##### Source material

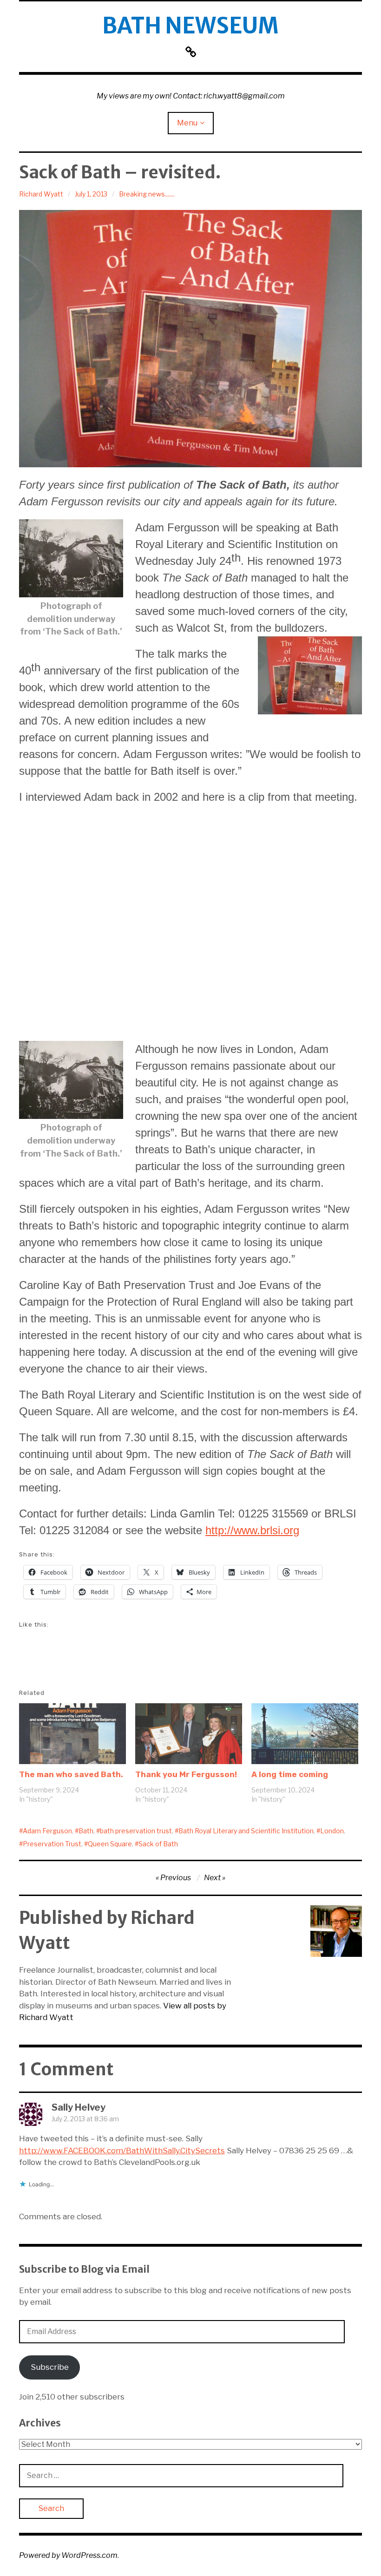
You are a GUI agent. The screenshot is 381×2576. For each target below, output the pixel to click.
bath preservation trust (136, 1831)
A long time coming (289, 1774)
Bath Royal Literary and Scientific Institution (246, 1831)
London (332, 1831)
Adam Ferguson (47, 1831)
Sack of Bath (158, 1844)
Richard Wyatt (41, 194)
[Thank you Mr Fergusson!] (188, 1734)
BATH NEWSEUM (190, 25)
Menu (187, 122)
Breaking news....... (147, 194)
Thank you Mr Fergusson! (186, 1774)
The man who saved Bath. (71, 1774)
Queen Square (110, 1844)
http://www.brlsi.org (252, 1530)
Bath (86, 1831)
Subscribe (50, 2367)
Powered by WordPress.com (68, 2555)
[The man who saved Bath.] (72, 1734)
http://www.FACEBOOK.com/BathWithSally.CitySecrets (122, 2150)
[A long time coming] (304, 1734)
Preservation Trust (52, 1844)
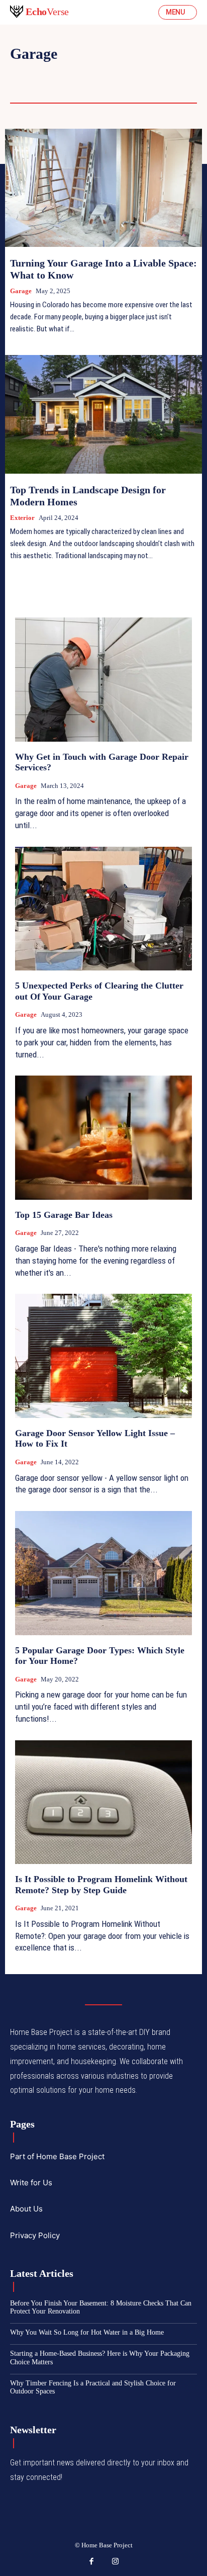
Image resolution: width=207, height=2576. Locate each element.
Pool (166, 74)
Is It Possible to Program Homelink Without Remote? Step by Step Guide (101, 1884)
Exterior (22, 517)
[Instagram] (115, 2561)
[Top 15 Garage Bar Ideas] (103, 1137)
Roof (21, 88)
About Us (26, 2208)
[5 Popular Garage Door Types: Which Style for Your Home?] (103, 1573)
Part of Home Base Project (57, 2156)
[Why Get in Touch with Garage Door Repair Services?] (103, 679)
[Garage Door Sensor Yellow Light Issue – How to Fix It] (103, 1355)
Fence (79, 74)
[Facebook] (91, 2561)
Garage (21, 291)
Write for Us (31, 2182)
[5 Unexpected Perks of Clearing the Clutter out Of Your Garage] (103, 908)
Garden (124, 74)
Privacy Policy (35, 2235)
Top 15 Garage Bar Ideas (64, 1215)
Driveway (31, 74)
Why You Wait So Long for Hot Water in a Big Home (87, 2332)
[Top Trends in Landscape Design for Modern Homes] (103, 414)
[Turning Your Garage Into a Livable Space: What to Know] (103, 188)
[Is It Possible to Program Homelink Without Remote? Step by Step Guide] (103, 1802)
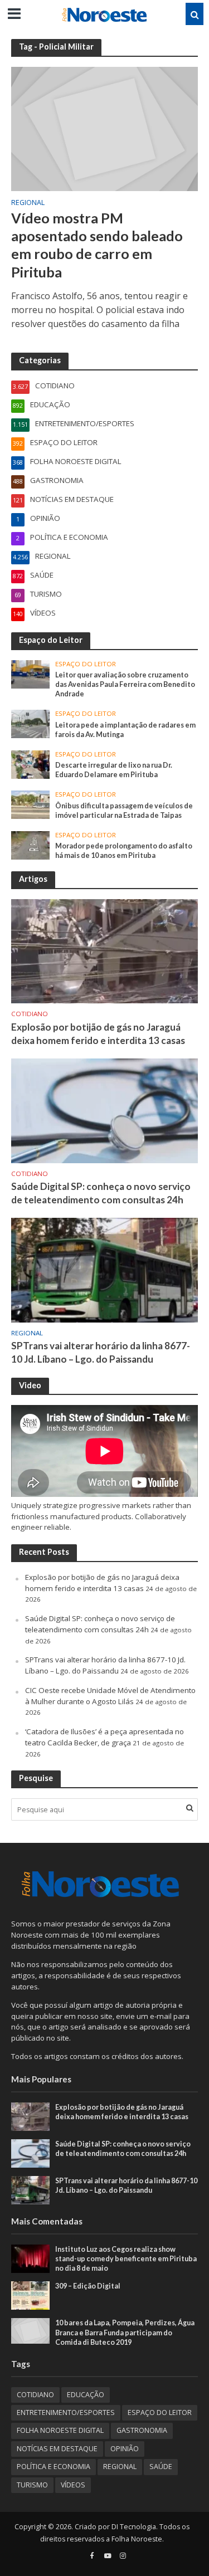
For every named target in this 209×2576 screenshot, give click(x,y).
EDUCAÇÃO (85, 2394)
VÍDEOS (73, 2485)
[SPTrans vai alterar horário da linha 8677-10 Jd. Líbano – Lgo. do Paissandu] (104, 1270)
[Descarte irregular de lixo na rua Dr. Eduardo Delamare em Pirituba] (30, 764)
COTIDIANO (29, 1014)
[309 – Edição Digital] (30, 2295)
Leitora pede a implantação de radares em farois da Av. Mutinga (125, 730)
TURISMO (32, 2485)
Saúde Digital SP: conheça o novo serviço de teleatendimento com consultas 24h (101, 1193)
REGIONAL (28, 203)
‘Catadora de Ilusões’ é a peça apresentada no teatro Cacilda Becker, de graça (104, 1737)
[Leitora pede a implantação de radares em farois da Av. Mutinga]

##########

Taking the entries above, write out exactly each line from the one holding "Image resolution: width=207, height=2576." to the one holding "[Turning Your Garage", both included, and stop there.

Image resolution: width=207, height=2576. Locate each element.
Pool (166, 74)
Is It Possible to Program Homelink Without Remote? Step by Step Guide (101, 1884)
Exterior (22, 517)
[Instagram] (115, 2561)
[Top 15 Garage Bar Ideas] (103, 1137)
Roof (21, 88)
About Us (26, 2208)
[5 Popular Garage Door Types: Which Style for Your Home?] (103, 1573)
Part of Home Base Project (57, 2156)
[Why Get in Touch with Garage Door Repair Services?] (103, 679)
[Garage Door Sensor Yellow Light Issue – How to Fix It] (103, 1355)
Fence (79, 74)
[Facebook] (91, 2561)
Garage (21, 291)
Write for Us (31, 2182)
[5 Unexpected Perks of Clearing the Clutter out Of Your Garage] (103, 908)
Garden (124, 74)
Privacy Policy (35, 2235)
Top 15 Garage Bar Ideas (64, 1215)
Driveway (31, 74)
Why You Wait So Long for Hot Water in a Big Home (87, 2332)
[Top Trends in Landscape Design for Modern Homes] (103, 414)
[Turning Your Garage Into a Livable Space: What to Know] (103, 188)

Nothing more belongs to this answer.